======== Dados disponíveis

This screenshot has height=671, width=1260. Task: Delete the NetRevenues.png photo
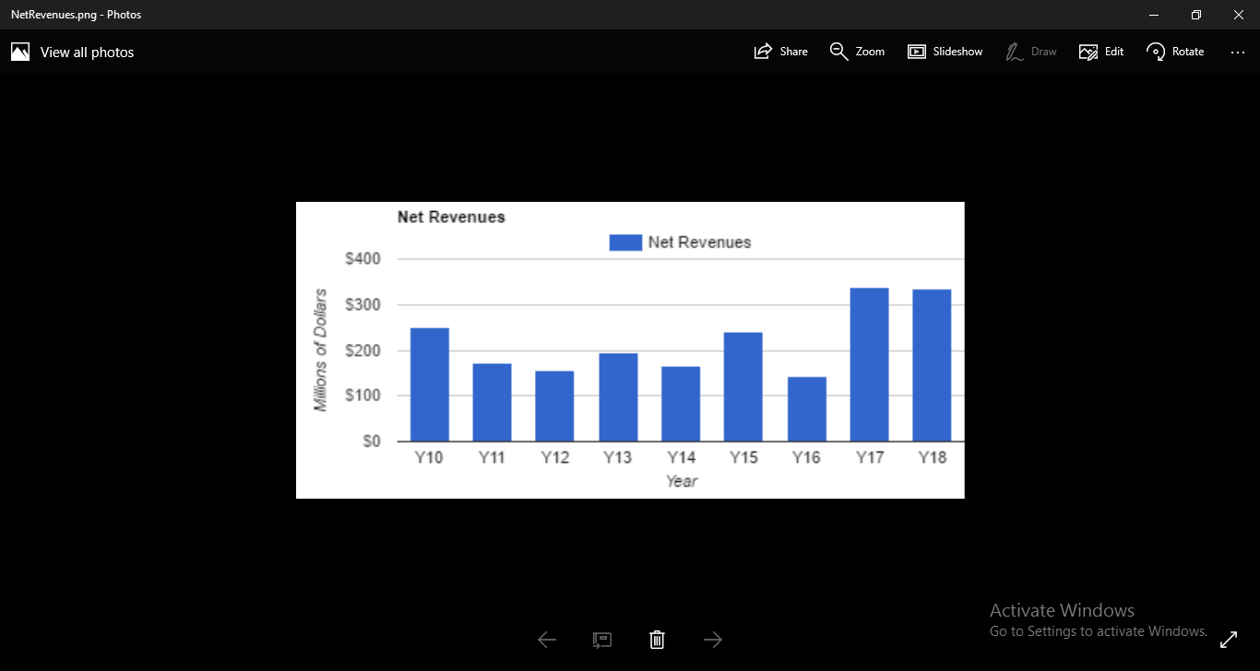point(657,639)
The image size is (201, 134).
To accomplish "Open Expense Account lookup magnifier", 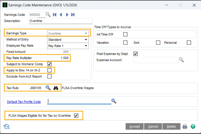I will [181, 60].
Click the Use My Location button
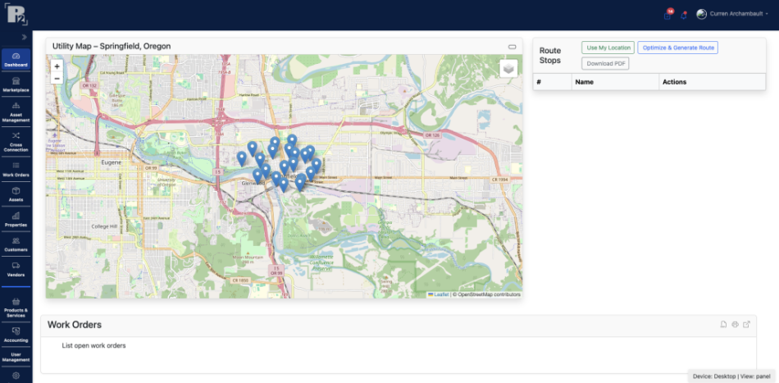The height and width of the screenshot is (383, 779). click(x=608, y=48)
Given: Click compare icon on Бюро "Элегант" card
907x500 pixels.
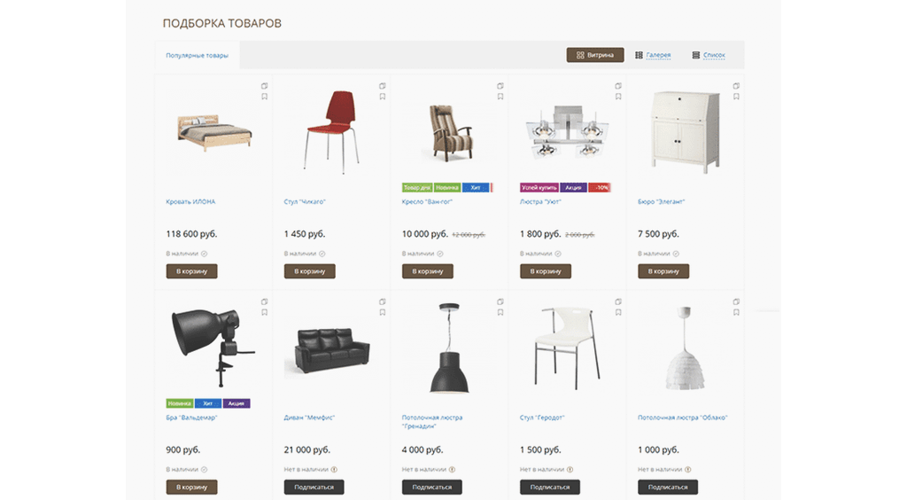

================

Reproduza sem alterações o trecho que vai da linha que contém "Click the Use My Location button" até o fim dos registros, com ambas as extremidades incluídas. Deixe as imagens fora da resposta.

▶ _Resposta à tarefa_:
Click the Use My Location button
The height and width of the screenshot is (383, 779). click(x=608, y=48)
Given: Click compare icon on Бюро "Элегант" card
907x500 pixels.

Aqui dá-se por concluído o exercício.